_What needs to be done_
Search the entries below for "This screenshot has". Give that line and all the lines after it again, exactly, through the last, without pictures.

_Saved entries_

===============

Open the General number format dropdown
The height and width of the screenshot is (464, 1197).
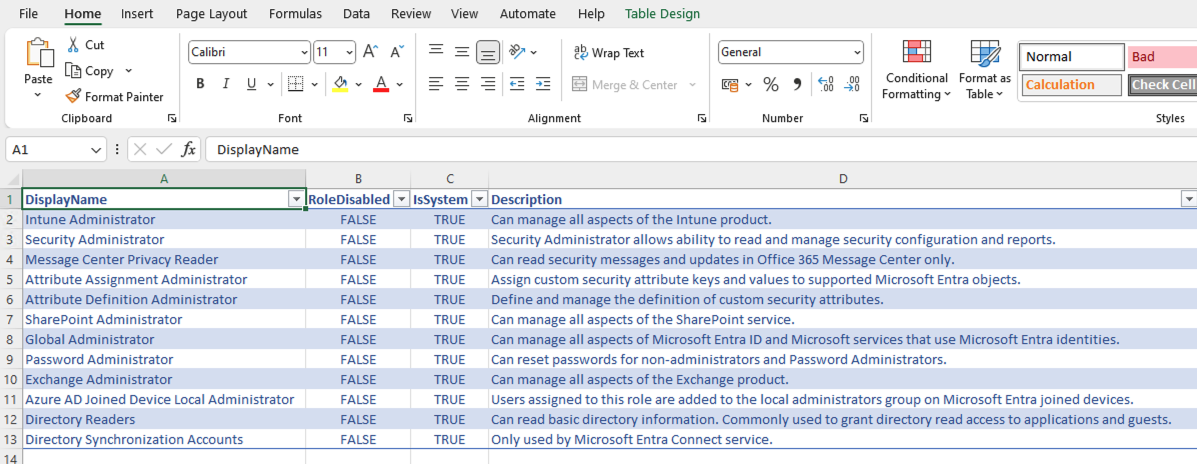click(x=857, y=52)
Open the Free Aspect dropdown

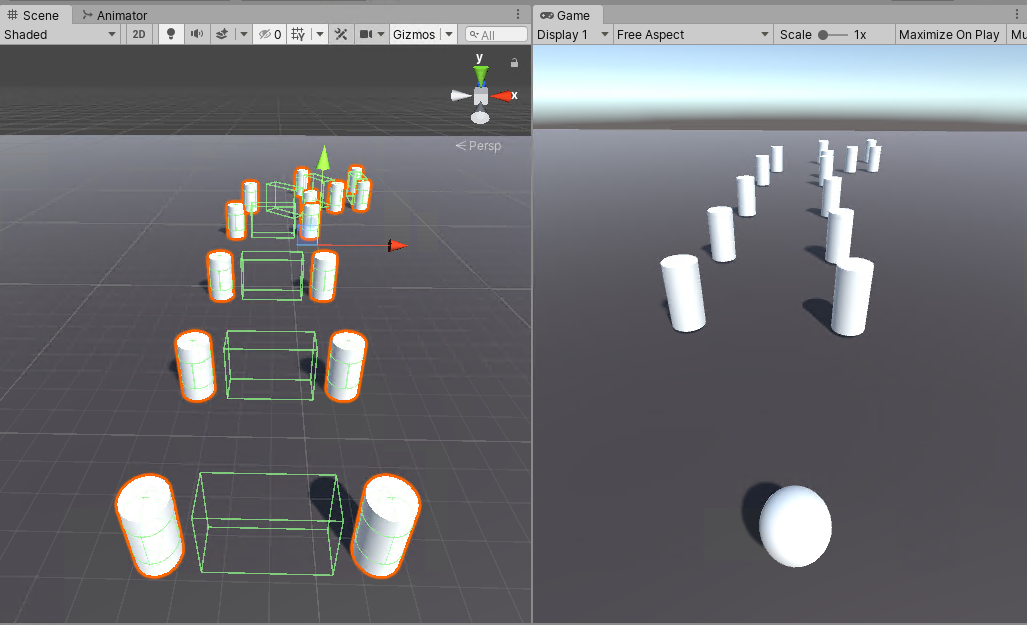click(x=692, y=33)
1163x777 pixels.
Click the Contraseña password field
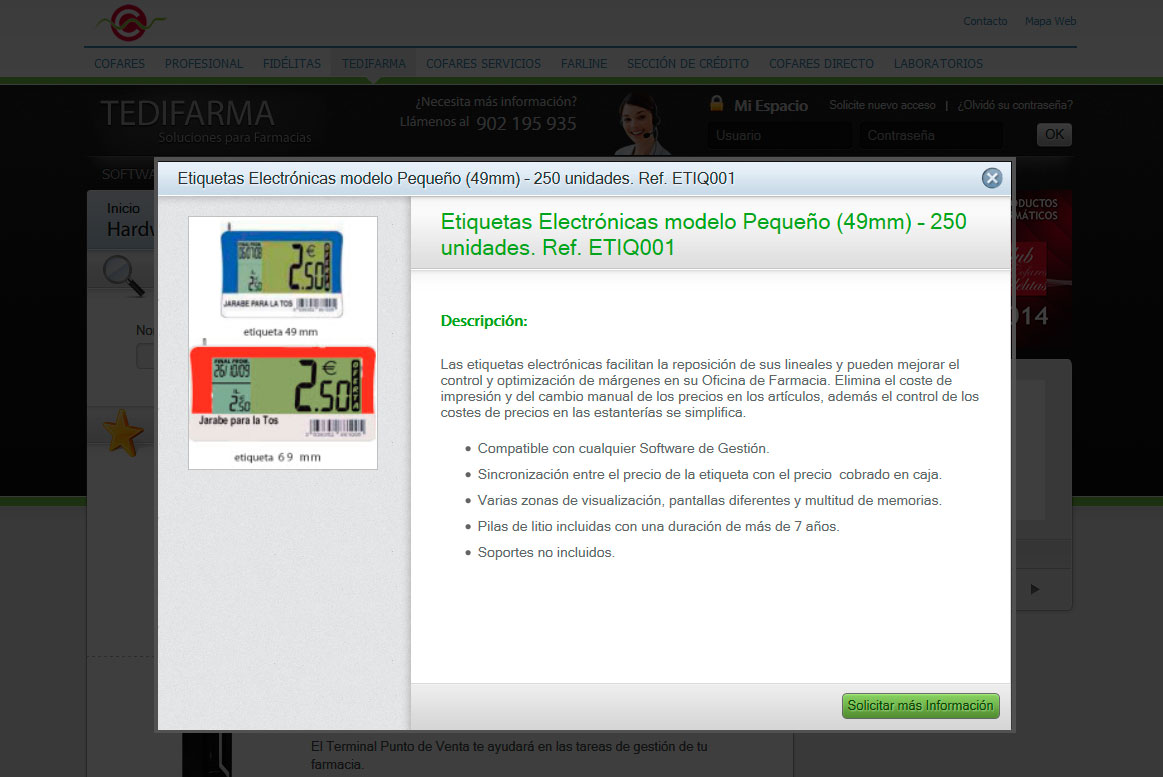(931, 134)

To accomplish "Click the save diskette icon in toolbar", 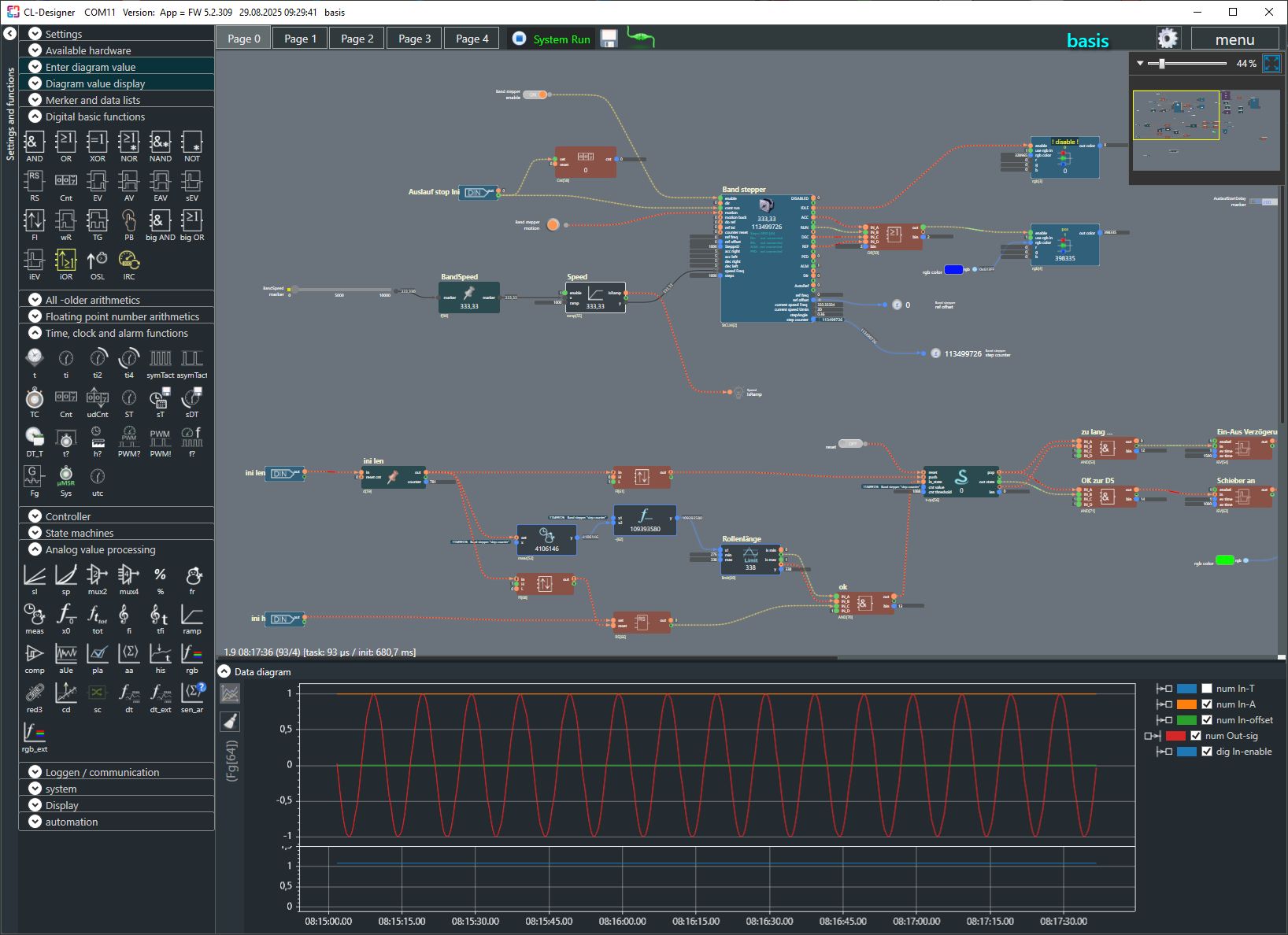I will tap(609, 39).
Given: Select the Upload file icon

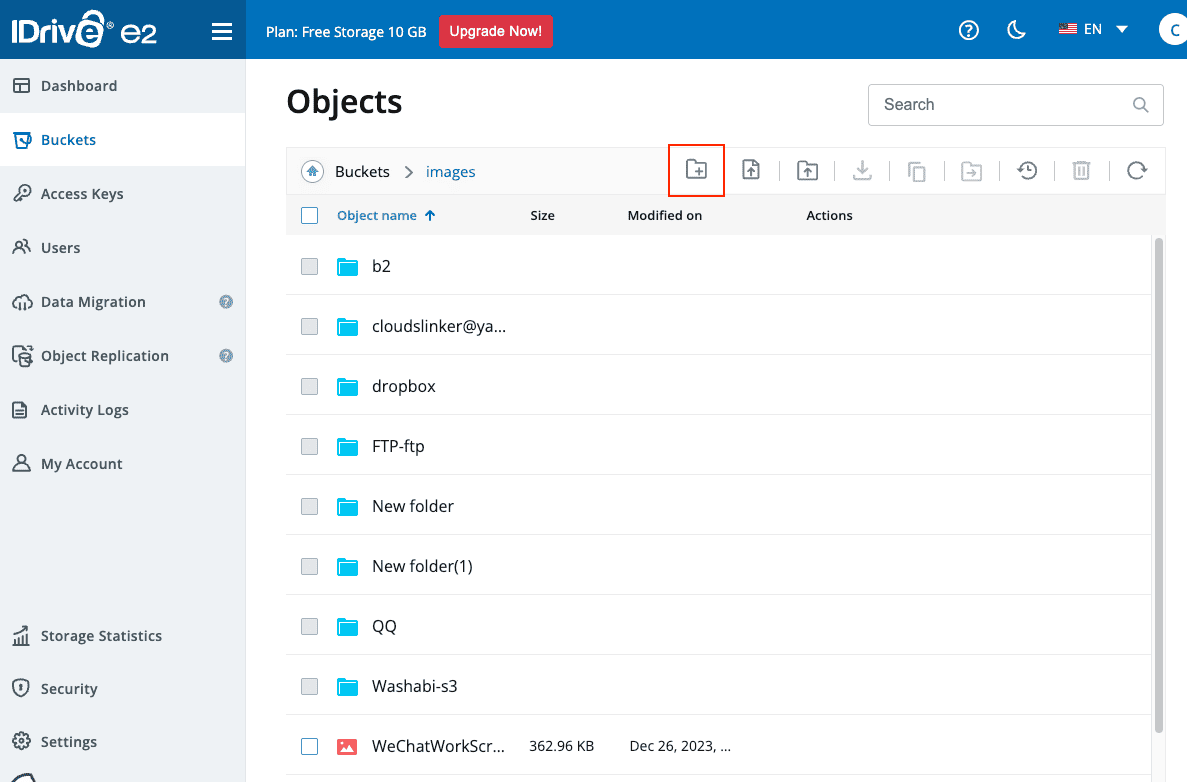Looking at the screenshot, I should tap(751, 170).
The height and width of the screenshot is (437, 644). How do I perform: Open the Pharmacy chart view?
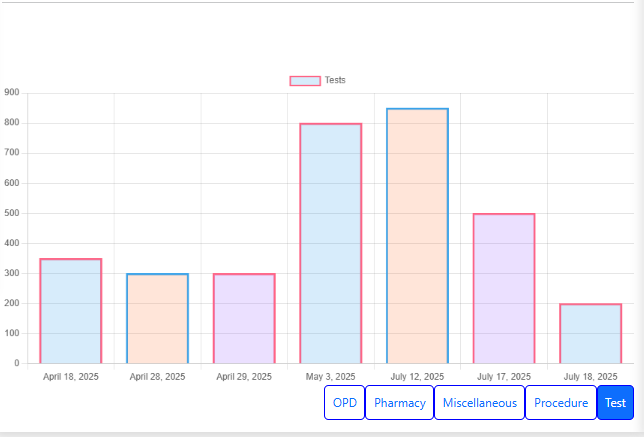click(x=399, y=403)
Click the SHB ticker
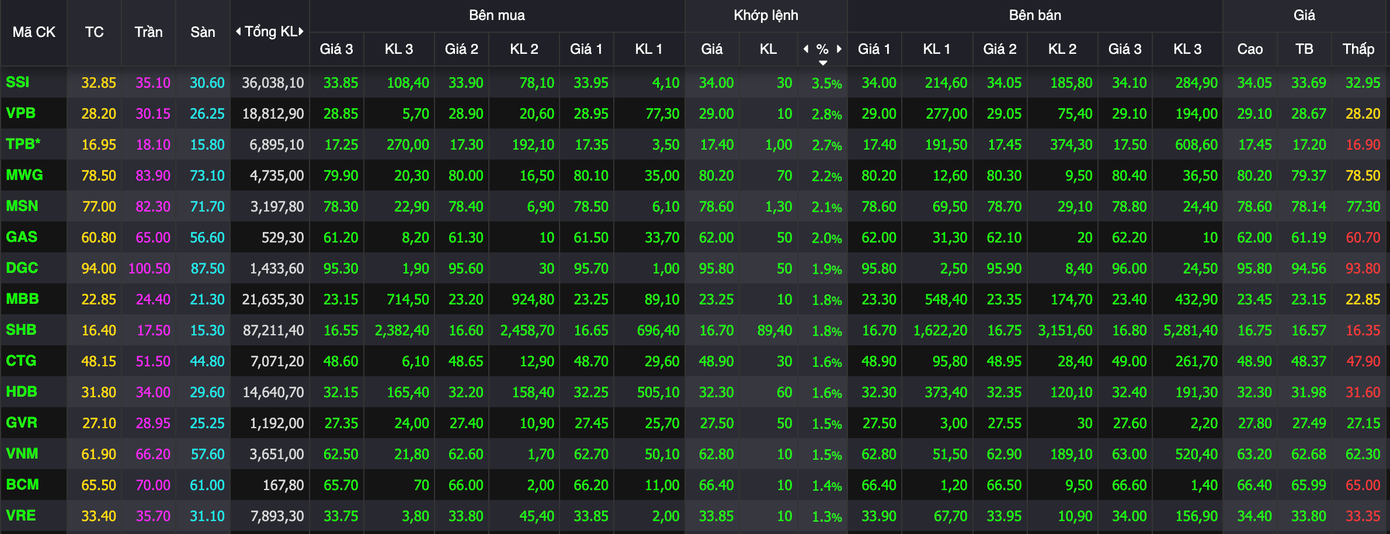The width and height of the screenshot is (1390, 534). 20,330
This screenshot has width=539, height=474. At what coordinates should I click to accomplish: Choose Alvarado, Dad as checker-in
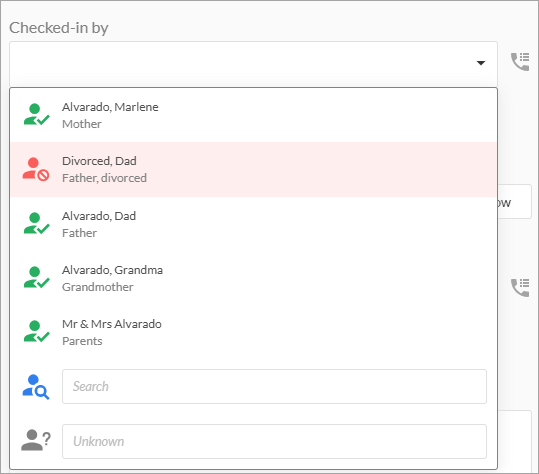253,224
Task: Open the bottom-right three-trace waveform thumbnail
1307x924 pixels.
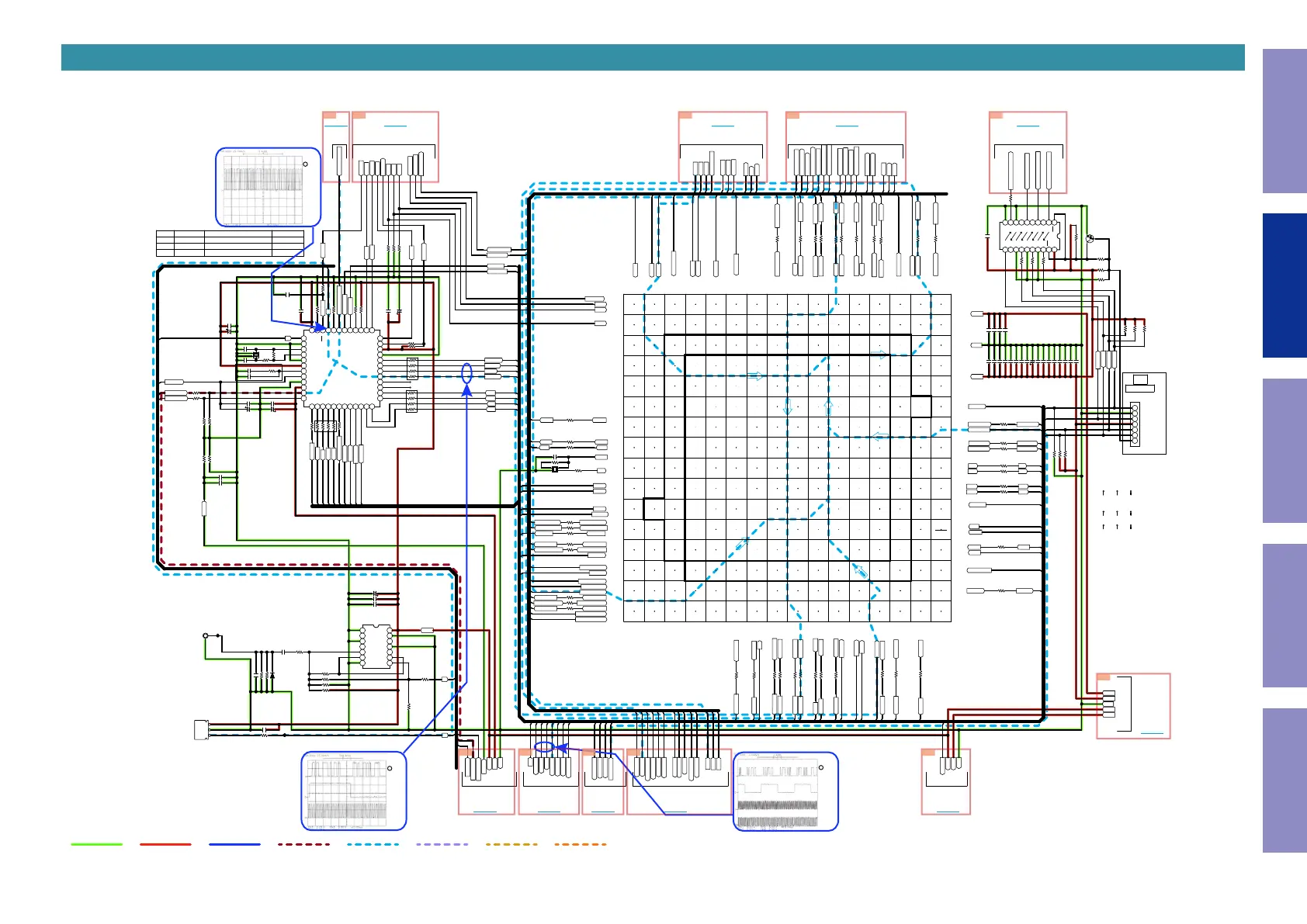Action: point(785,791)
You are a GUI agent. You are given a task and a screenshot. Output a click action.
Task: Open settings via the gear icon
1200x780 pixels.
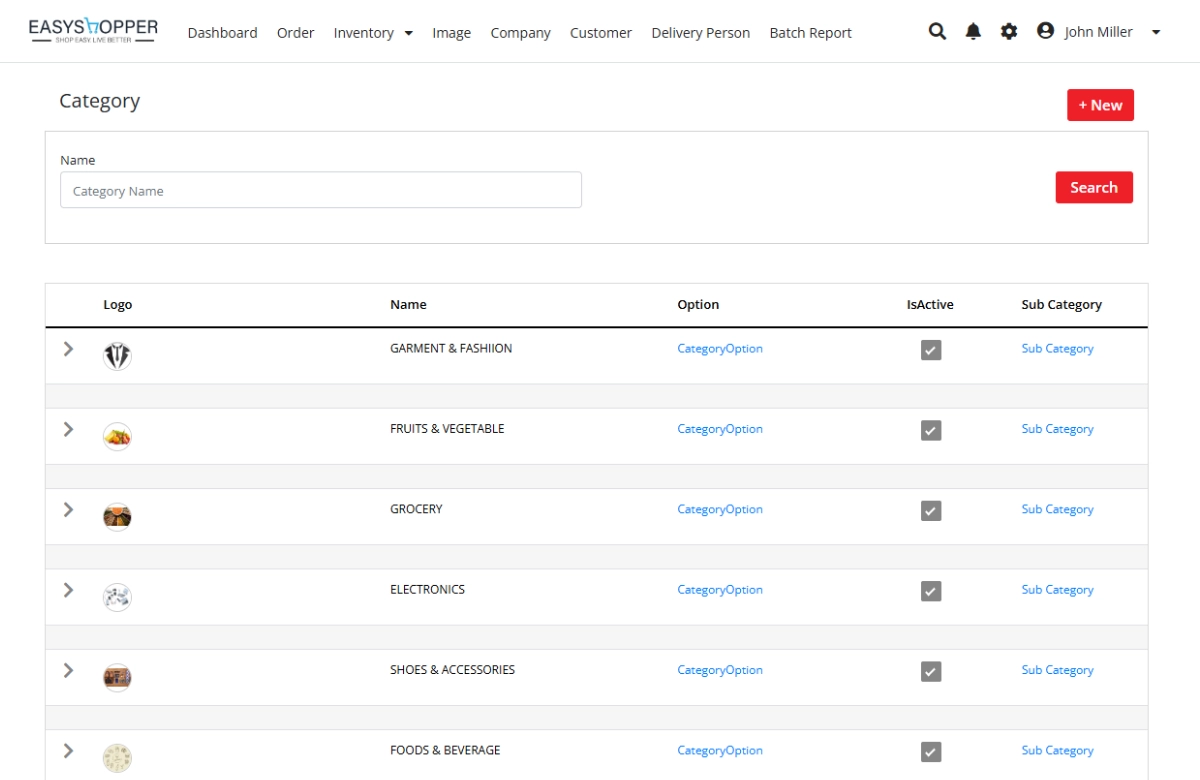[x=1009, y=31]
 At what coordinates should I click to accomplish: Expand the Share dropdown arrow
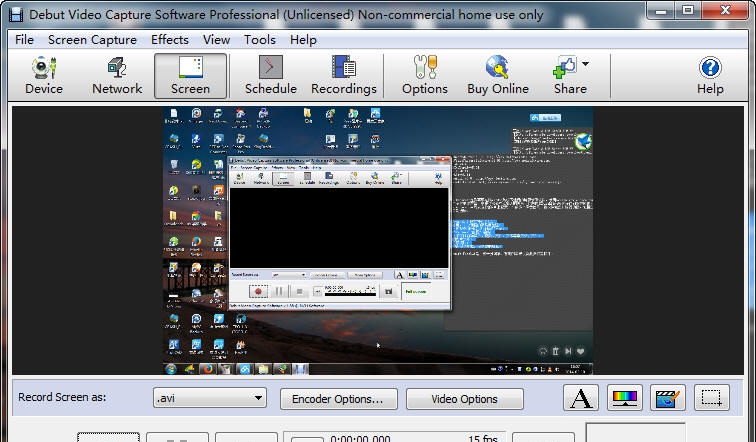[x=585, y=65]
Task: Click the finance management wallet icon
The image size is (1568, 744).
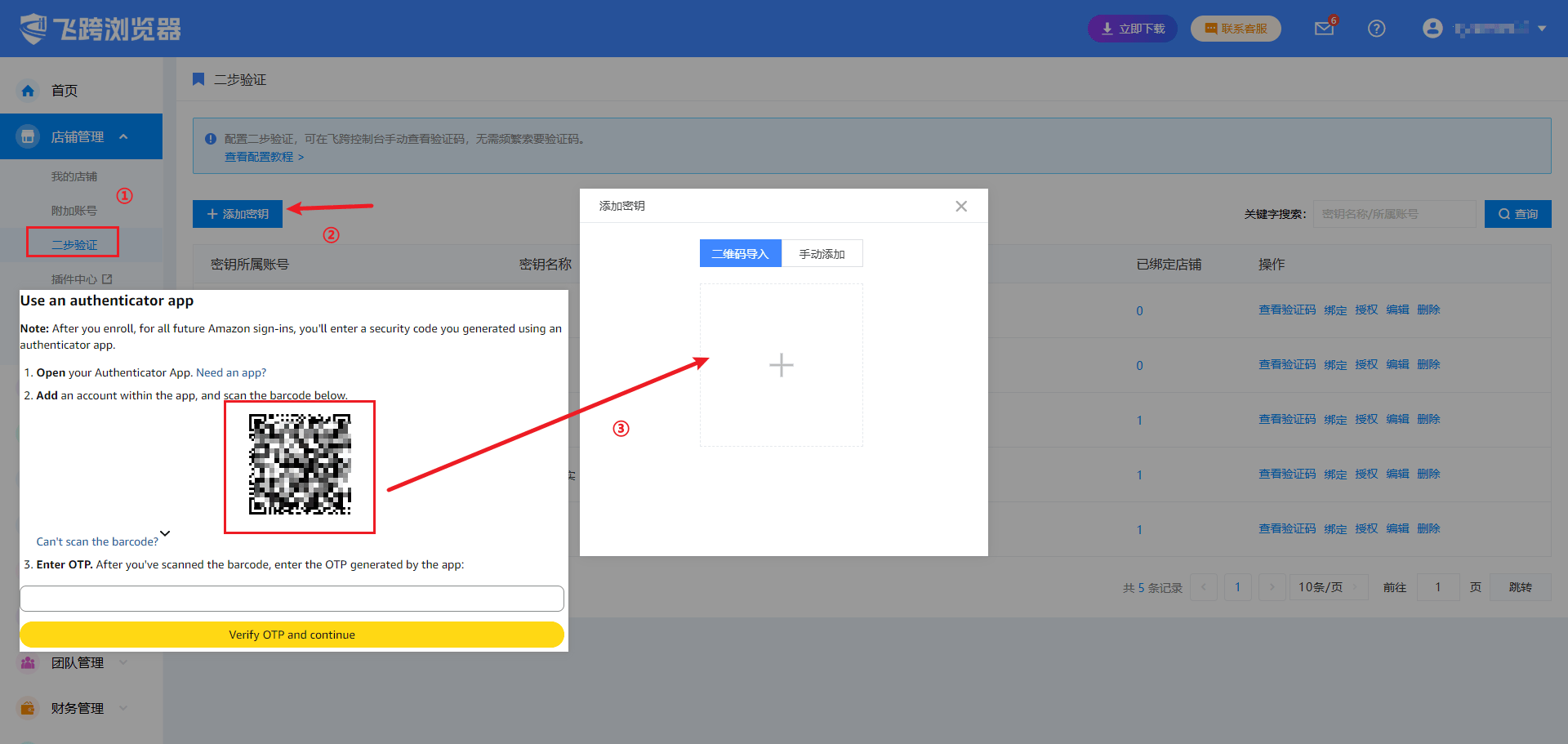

===============

_Exercise output_
This screenshot has width=539, height=474. At what coordinates should I click to accomplish: Choose Alvarado, Dad as checker-in
253,224
Task: Open the bottom-right three-trace waveform thumbnail
1307x924 pixels.
Action: point(785,791)
You are a GUI agent. You are given a task and a screenshot. Output a click action.
Task: Open settings via the gear icon
1200x780 pixels.
[x=1009, y=31]
 At what coordinates should I click to accomplish: Expand the Share dropdown arrow
[x=585, y=65]
Task: Click the finance management wallet icon
The image size is (1568, 744).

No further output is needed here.